The Media Oxpecker: Do Current Reporting Rules Make Circulation Stats Meaningless?

Every week we round up industry news you may have missed while you were busy innovating your way out of a crisis.

  • The Audit Bureau of Circulations released its newspaper readership report for the six-month period ending on March 31 and found that newspaper circulation rose by 0.7% overall, 5% on Sundays.

    Time to pop the bubbly? Not so fast, says Ad Age media editor Nat Ives:

    Nuances in the reporting rules, however, mean that not every unit of additional circulation reflects a new reader. A newspaper can count paying readers twice if, for example, they read both the print edition and a gated digital version.

    Poynter’s Andrew Beaujon adds:

    Digital replicas, branded editions such as Spanish language papers and digital subscriptions can all be counted according to publishers’ preferences, “allowing organizations to double or triple-count subscribers if they pay for access to one or multiple digital platforms.”

  • Major advertisers are questioning the value of advertising on Facebook, the Wall Street Journal reports:

    “The question with Facebook and many of the social media sites is, ‘What are we getting for our dollars?'” said Michael Sprague, vice president of marketing at Kia Motors Corp.’s North American division.
    The automaker has advertised on Facebook since 2009 and plans to increase its ad spending on the site. While building brand awareness on a site with 900 million users is valuable, Mr. Sprague said he’s unclear if “a consumer sees my ad, and does that ultimately lead to a new vehicle sale?”
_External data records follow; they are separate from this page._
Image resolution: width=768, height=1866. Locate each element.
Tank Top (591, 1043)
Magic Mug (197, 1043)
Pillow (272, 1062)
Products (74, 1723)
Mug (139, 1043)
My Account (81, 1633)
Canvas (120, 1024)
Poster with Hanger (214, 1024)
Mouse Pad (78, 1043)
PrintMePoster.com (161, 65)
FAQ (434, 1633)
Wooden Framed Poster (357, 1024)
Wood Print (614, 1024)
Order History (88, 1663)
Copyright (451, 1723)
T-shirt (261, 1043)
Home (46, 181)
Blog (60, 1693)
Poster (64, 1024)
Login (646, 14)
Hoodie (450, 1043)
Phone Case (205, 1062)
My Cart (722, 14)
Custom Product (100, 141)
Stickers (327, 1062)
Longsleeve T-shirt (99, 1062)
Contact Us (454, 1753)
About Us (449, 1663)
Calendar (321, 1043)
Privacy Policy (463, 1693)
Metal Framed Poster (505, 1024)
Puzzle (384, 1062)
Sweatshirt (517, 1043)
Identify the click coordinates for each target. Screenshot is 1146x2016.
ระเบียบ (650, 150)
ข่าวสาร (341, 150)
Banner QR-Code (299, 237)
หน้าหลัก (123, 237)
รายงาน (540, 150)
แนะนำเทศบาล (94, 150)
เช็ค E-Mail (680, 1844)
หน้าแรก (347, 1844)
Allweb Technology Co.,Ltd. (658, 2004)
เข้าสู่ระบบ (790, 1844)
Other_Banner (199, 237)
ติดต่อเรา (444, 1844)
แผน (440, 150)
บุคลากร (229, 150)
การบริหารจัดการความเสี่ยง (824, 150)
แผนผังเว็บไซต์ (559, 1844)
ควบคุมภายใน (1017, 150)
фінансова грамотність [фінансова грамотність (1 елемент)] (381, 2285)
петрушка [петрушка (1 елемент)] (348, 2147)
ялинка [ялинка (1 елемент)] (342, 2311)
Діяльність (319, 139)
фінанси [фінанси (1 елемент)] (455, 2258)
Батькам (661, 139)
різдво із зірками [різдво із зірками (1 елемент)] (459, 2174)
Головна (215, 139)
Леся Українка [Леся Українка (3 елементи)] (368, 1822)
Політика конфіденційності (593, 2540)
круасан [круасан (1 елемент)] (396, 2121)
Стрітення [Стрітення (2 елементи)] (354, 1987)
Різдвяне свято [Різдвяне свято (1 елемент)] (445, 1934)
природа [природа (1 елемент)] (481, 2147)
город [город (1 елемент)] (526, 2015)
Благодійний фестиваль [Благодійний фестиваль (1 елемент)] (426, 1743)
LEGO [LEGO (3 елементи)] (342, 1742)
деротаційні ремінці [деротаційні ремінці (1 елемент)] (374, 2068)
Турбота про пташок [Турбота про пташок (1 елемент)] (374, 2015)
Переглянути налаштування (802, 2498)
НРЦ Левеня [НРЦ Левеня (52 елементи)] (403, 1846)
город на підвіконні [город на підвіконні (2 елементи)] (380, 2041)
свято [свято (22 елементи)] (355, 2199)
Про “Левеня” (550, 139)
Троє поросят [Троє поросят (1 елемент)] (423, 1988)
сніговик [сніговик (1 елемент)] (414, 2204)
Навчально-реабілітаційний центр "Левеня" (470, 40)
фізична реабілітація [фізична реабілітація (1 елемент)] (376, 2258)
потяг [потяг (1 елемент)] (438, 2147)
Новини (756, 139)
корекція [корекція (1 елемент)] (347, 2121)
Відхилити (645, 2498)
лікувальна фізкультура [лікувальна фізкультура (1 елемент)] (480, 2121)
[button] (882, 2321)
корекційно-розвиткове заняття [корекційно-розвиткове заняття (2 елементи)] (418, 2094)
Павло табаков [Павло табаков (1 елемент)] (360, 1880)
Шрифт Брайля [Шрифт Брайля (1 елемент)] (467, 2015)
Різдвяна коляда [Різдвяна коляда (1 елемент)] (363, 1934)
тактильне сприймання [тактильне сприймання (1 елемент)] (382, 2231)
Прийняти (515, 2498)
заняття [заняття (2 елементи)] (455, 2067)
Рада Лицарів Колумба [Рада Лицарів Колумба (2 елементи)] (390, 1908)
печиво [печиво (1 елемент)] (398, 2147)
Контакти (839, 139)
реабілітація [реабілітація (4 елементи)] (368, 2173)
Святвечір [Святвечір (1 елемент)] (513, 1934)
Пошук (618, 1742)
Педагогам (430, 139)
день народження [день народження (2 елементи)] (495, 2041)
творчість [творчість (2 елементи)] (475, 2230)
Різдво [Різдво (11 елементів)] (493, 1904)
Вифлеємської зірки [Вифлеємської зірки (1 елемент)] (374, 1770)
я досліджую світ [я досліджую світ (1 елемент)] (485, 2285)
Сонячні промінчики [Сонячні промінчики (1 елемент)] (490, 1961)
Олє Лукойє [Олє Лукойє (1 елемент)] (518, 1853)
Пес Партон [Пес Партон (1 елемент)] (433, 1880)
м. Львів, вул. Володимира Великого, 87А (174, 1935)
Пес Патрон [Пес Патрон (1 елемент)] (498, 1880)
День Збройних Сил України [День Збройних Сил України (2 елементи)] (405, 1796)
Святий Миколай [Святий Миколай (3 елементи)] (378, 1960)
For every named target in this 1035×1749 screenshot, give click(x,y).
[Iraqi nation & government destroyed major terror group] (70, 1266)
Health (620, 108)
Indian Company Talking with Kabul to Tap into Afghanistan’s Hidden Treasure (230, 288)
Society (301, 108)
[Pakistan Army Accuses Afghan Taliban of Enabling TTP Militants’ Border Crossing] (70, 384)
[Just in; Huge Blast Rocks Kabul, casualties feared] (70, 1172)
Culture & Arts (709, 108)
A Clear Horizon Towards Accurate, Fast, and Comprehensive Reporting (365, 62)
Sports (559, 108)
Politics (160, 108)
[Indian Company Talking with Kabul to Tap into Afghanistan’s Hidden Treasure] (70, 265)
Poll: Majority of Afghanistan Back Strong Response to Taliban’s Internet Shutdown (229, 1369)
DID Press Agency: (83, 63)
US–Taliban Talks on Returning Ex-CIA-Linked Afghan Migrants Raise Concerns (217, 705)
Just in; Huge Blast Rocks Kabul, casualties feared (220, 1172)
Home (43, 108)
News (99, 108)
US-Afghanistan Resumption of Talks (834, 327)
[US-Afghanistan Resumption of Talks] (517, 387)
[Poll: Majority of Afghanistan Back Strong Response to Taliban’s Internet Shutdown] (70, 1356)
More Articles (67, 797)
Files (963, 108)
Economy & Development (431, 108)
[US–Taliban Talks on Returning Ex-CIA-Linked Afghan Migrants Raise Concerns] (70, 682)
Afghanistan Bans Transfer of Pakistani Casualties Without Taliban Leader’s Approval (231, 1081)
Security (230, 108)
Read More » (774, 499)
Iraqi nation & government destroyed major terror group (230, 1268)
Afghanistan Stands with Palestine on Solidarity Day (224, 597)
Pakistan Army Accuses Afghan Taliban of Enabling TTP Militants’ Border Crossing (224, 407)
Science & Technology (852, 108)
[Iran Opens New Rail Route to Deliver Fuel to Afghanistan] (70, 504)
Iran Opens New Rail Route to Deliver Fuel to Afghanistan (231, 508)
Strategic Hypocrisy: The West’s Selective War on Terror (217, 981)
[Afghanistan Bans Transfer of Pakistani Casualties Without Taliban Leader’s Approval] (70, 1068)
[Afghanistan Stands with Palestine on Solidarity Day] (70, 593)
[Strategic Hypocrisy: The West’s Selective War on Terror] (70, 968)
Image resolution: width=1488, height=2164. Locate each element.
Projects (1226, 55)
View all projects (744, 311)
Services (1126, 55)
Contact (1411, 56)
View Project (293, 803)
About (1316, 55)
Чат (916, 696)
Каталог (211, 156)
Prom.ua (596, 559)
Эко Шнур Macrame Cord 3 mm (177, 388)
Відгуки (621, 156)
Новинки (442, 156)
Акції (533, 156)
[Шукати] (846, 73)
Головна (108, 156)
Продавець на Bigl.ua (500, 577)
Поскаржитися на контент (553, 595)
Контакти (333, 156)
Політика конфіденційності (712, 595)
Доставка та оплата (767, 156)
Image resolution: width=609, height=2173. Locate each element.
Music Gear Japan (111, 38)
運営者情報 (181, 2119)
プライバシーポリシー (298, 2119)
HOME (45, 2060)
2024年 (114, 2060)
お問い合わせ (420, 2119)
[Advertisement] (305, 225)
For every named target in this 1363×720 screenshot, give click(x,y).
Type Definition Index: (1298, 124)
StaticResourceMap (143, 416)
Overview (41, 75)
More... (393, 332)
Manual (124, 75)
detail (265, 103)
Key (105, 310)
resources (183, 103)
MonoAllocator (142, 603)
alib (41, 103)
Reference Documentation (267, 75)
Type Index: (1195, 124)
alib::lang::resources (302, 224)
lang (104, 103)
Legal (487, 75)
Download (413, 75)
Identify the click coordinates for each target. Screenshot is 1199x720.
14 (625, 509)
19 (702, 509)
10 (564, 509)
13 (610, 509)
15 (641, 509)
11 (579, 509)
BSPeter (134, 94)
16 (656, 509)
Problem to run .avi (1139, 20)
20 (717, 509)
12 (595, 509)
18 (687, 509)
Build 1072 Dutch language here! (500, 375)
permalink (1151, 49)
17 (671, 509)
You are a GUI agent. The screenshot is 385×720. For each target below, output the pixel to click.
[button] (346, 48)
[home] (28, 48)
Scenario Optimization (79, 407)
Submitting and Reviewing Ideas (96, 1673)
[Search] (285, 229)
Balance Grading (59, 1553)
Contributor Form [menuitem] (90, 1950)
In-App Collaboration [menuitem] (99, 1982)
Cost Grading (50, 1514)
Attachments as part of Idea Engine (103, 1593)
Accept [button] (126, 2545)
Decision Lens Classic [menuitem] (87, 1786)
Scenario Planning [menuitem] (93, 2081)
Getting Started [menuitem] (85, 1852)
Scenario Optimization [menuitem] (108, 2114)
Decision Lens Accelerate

  • American Prospect editor (and former L.A. Weekly editor) Kit Rachlis says the publication may be forced to close its doors if it can’t fill a $500,000 funding gap:

    The Prospect‘s board is looking at various options for keeping the brand going, including cutting the frequency of the print publication (or print altogether). However, Rachlis said he’s hopeful the Prospect can raise the money to continue the print magazine, while also moving forward with a tablet product.

  • The New York Times laid off over 50 non-newsroom employees on Wednesday.

  • David Brauer reports on the decision by Twin Cities Business editor Dale Kurschner to allow a source to review a story prior to publication:

    “Normally, we don’t do” pre-publication review, “but part of the issue was logistics. It’s impossible to call and talk about a 14-page story” over a jailhouse phone. “He’s charged so much for calls and has no money. He can’t just get on the phone and email people.”

    The other issue, Kurschner says, was [Tom] Petters’ plans to appeal his conviction, for which he is serving 50 years with no chance of parole. Petters’ “hypersensitive” lawyers advised him not to do the story; pre-review was necessary to clinch the deal.

  • Austin Carr on the “Yelpification of Foursquare”:

    I’m now using the app more often than I ever have before. Obtusely, I used to think of Foursquare as a check-in service–a way to keep track of my and my friends’ whereabouts. But the startup has evolved the service into something much greater, and something that’s arguably much more valuable: a mobile, socially powered version of Yelp.

  • From Sheepshead Bites editor Ned Berke’s “Manifesto for Hyperlocal”:

    Community reporting requires more than cogs. It requires more than an academic familiarity of those it covers. What meaningful local reporting requires is a personal investment. If the reporter doesn’t stand to benefit from a healthy community, his coverage will serve to dramatize and exacerbate problems rather than solve them.

  • Columbia University will distribute $2 million in grant money to find “best practices” in digital media.

  • How and why you should do data journalism.

  • Talking Points Memo is switching to Facebook comments. One of the key reasons is that “a robust and secure commenting system is just very difficult to build and maintain,” explains editor & publisher Josh Marshall.

  • Other apps could learn from’s location features, says Jon Mitchell at ReadWriteWeb.

  • As Groupon publicly struggles, LivingSocial continues to grow.

  • MagnaGlobal has revised its 2012 online ad growth forecast upwards from 10 percent to 12 percent.

  • Should all ad impressions on mobile devices really count as ‘mobile?’

  • “Yesterday The Boston Globe ended all your tomorrows.”